Forbidden Fruit of the Baobab Tree

Forbidden Fruit of the Baobab Tree September 28, 2016
I ate baobab before it was cool.

We moved to Bouroum Bouroum when I was around five, a little village with what seemed to me an absolutely huge missionary compound, with three houses and a massive flat concrete foundation in the middle where the first missionary house stood. The compound was like an adventure playground with bugs the colour of rubies, beetles that seemed to be stuck together, trees that looked like they were on fire with their beautiful orange flowers, bats flying between the trees, wasps as big as mice, trees just asking to be climbed, everything was all so new and wonderful.

I wanted to explore everything and go everywhere. But I was told that danger was everywhere, that I couldn’t do what I wanted to do without something bad happening. Evil was at every corner of the compound after all, just outside the pathetic wall, the demons were swarming. It was inevitable that something bad would happen wasn’t it? The demons could get inside the walls of the christian compound if you let them in, with those evil acts, like disobeying your parents.

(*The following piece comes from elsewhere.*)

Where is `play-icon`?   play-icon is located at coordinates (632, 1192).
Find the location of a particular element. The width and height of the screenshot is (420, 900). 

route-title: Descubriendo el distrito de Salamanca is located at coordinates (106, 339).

Don’t climb the trees, my parents told me, you will fall and hurt yourself. And you shouldn’t eat the baobab fruit, you will get sick because it is dirty.

I had not yet been fully instilled with the fear of disobeying my parents. They did try to make me afraid and they did succeed at times, but when I thought they wouldn’t find out, I did break the rules and tried things out for myself, not taking what people say as gospel. A character trait that I am very proud of, a trait that people tired to snuff out of me and did for a long time.

It wasn’t snuffed out then! I climbed the trees and I ate the weird fruit. The baobab trees were the most difficult to climb, their branches weren’t low enough to get an initial grab at times and their bark was so smooth. But there was always a way! The lower branches were somewhat accessible and once I got to the fruit, I remember cracking open the nut and pulling out the weird white chunks from the stringy like pith. It did sometimes give me a stomach ache if I ate far too much, but it felt wonderful to be able to pick my own snack from the trees in the garden, eating things I was told not to eat.

But, I suppose some would say that, like Eve in the garden of Eden, I was penalised for exploring and trying something new, something that didn’t seem wrong but others said it was wrong. I fell from a tree once, I fell six foot and landed on my head. The world went black and it buzzed. When I awoke after a few seconds of no longer being in the world, I was confused and tired. The concussion did not last for long, I was lucky not to be penalised with anything worse, like the pain of childbirth… oh wait that could still happen.

During the times that I tested the water and bent the rules a bit, they were probably the most fun that I had. There was an adventurer in me then. An adventurer that has been forgotten amongst the ingrained fear and the religious mud slinging. I miss that adventurer.

When I look back at those days of climbing the baobab and secretly eating the fruit in my den, built at the end of the garden, I am envious of that little girl, who was resilient in the face of disapproval. Resilient in the face of people who had a different way of thinking and tried to convince me that I was wrong. I am regaining that resilience now but it was lost for so long.

If only I could go find a baobab tree and perhaps climb it, or simply just sit by it, the thought makes me smile, the memories of a childhood well spent, trying the new and swinging from the trees.